Your new race engineer, Jeff, gives you a lot more information as you race, even advising on how you’re dealing with tyre wear as you complete each lap. Sadly there’s no safety car feature, which makes racing incidents a little unnatural. A a huge pile-up can occur into the first turn, only to have green flagged racing conditions resumed by turn three. Fortunately, opponent AI has been improved alongside the game’s handling. They’re defensive when you’re on the chase, and aggressive as soon as they get the jump on you, utilising DRS to pull off any passes they can. It can be a little frustrating sometimes when the game’s penalty system dishes out unfair punishments to you for an AI mistake, but the unlimited flashbacks option lets you replay any incidents to avoid that.

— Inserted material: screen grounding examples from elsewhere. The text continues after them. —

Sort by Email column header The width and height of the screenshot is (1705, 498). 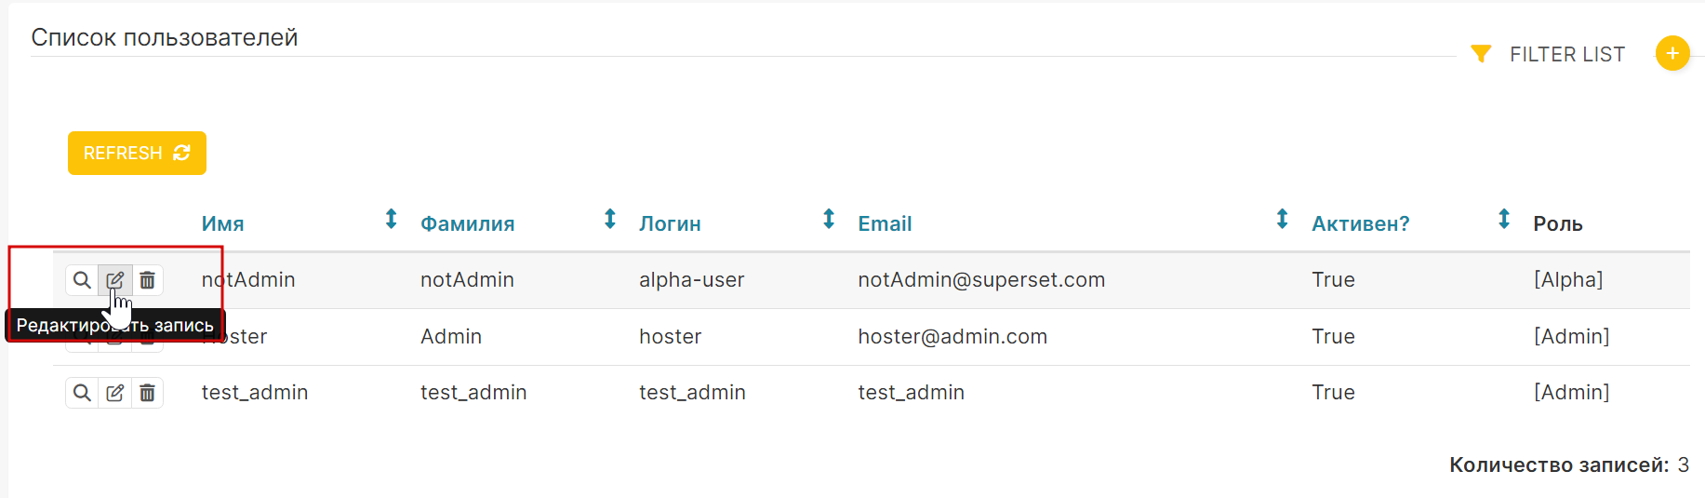(x=885, y=223)
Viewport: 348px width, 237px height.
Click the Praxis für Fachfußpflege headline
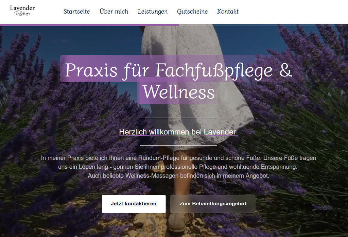pos(169,70)
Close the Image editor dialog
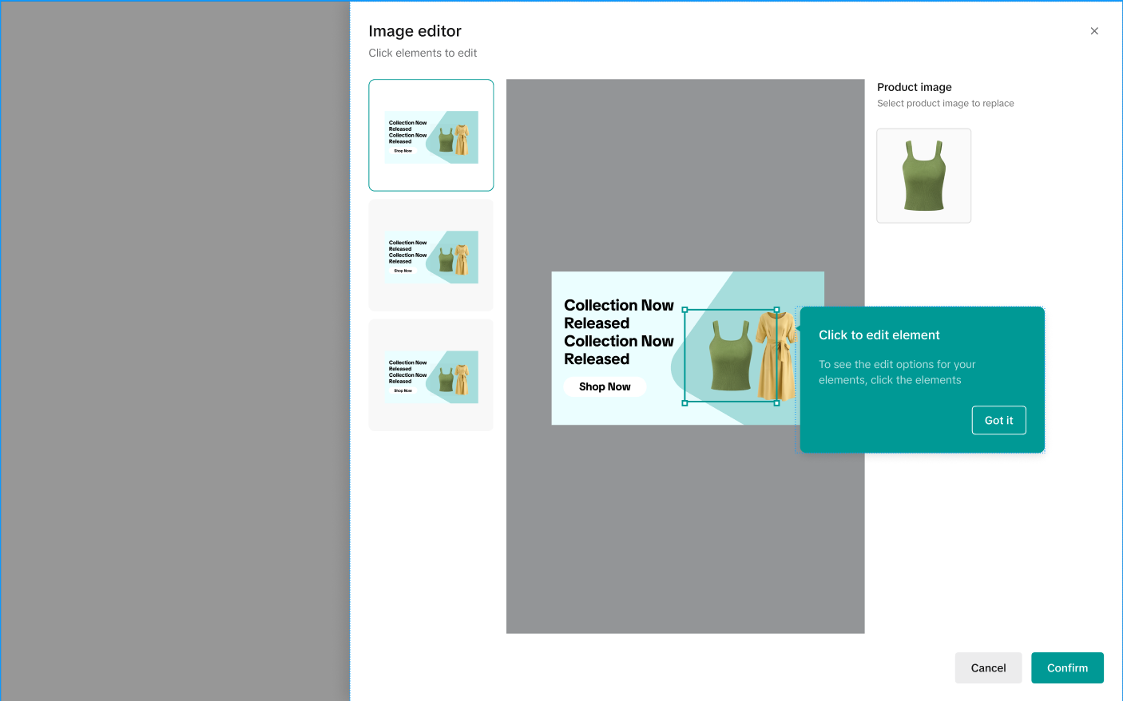This screenshot has height=701, width=1123. click(1094, 31)
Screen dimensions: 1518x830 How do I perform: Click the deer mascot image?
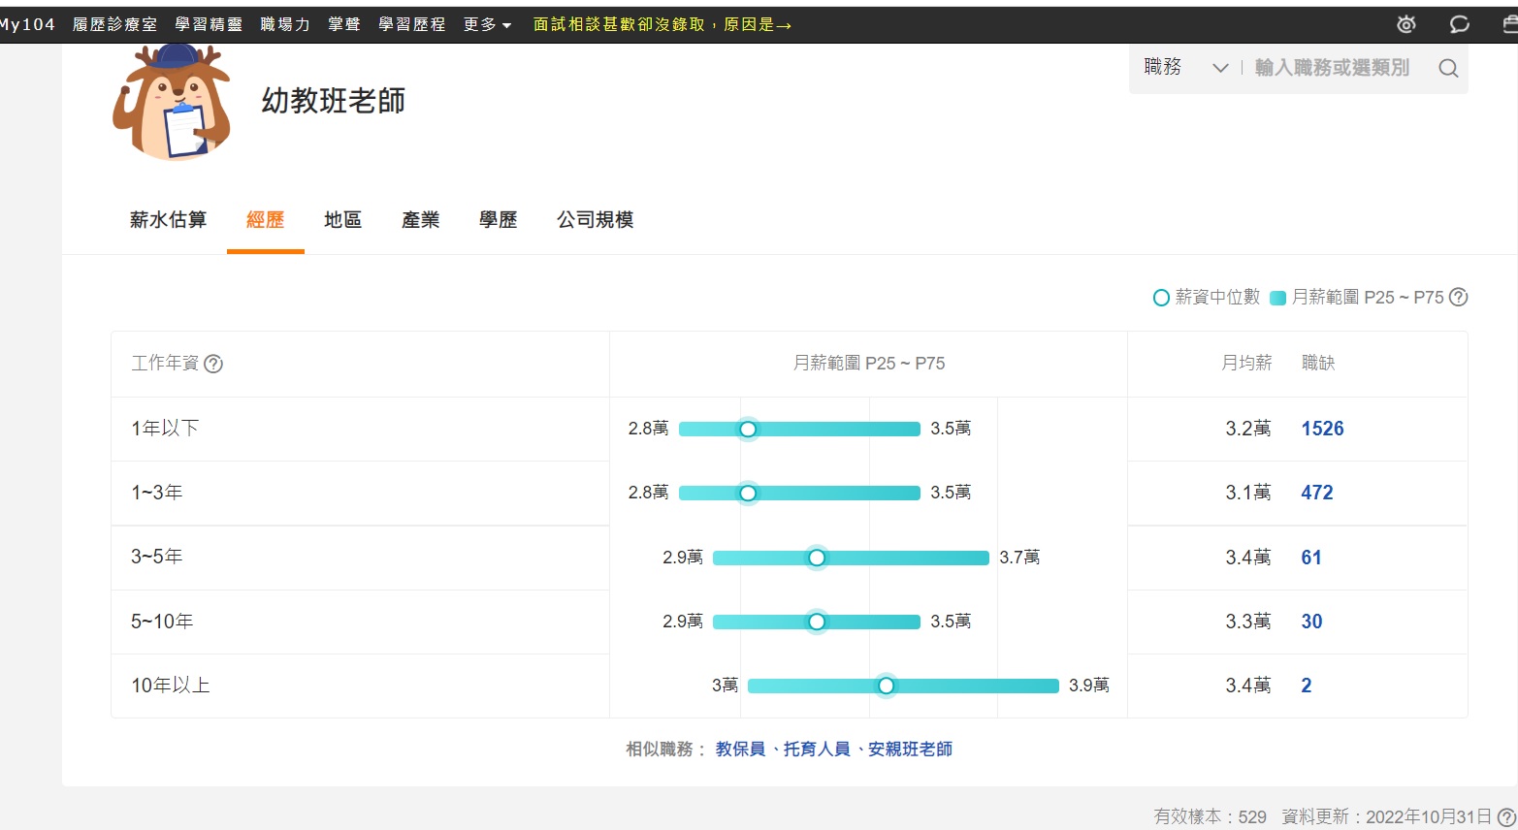[173, 102]
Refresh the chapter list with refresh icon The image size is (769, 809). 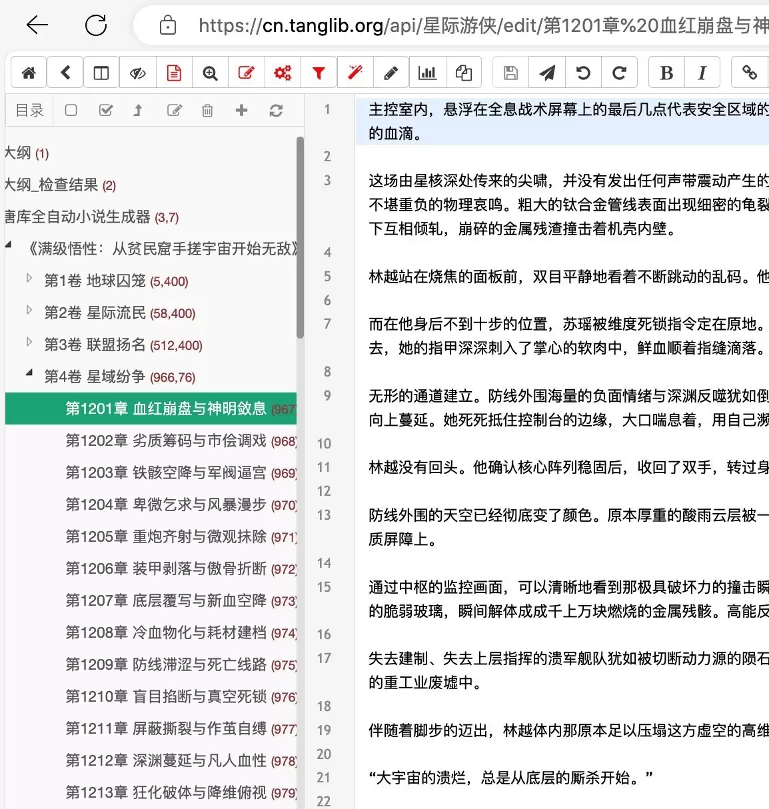(x=276, y=111)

At the time of review, the online options are temperamental at best, and broken at worst.

F1 2015 is best played at the toughest setting you can handle. My personal preference is with opponent AI on "legend" difficulty, braking assist and ABS turned off, and with traction control turned on. With a pad, this feels like the most challenging, satisfying balance. Codemasters has greatly improved the sense of torque in the rear wheels, and you can really feel the power of the car’s back end as you exit a sharp turn—snapping the wheel back quickly is essential to avoid a spin.

It's still a slim package, however. Other than the single championship, Pro Season and Quick Race options, there’s very little else here. The Time Trial leaderboards return in identical form, and online multiplayer is the only way to play with friends—Codemasters has culled any split-screen options. At the time of review, the online options are temperamental at best, and broken at worst. Codemasters has divided races into preset tiers of difficulty with differing combinations of assists. I managed to find a couple of games throughout my time playing, but the majority of the time I was met with a failed-to-find-match message. Hopefully this gets sorted in patches.

I’ve also seen a lot of negative reviews on Steam about game stability, with control pad issues and game crashes. I’ve experienced three crashes to desktop during my entire 10-or-so hours with the game. These are obviously frustrating, especially if you’re twenty or thirty laps into a race, but game instability is not nearly as prevalent as I was expecting. Frame rate has been an almost rock solid 60fps, dipping infrequently on the run to first corner, when there’s an especially large pile-up, or when the rain is absolutely hammering it down. The most disappointing thing about F1 2015 for PC owners is the fact that it just doesn’t look that impressive when stacked up against games like Project Cars. You have a raft of options at your disposal, from anti aliasing and anisotropic filtering, to all manner of reflections, shadows and weather effects, but it’s not a graphical powerhouse.

With so little new, it’s tough to recommend F1. On one hand it’s the best representation of F1 racing to date, but it’s also not nearly the iterative revolution that Codemasters promised when they essentially admitted that F1 2014 was a stopgap. After four years at the wheel, playing each game pretty extensively, I thought I might be bored of racing round the same tracks by now, but F1 2015 surprised me. I haven’t had this much fun with the series since F1 2011, despite its inexcusable lack of content, unstable multiplayer suite and unchanged foundations. Sports franchises are weird.

The Verdict
F1 2015

The best on the track but the weakest everywhere else, F1 2015 is an inconsistent lapper.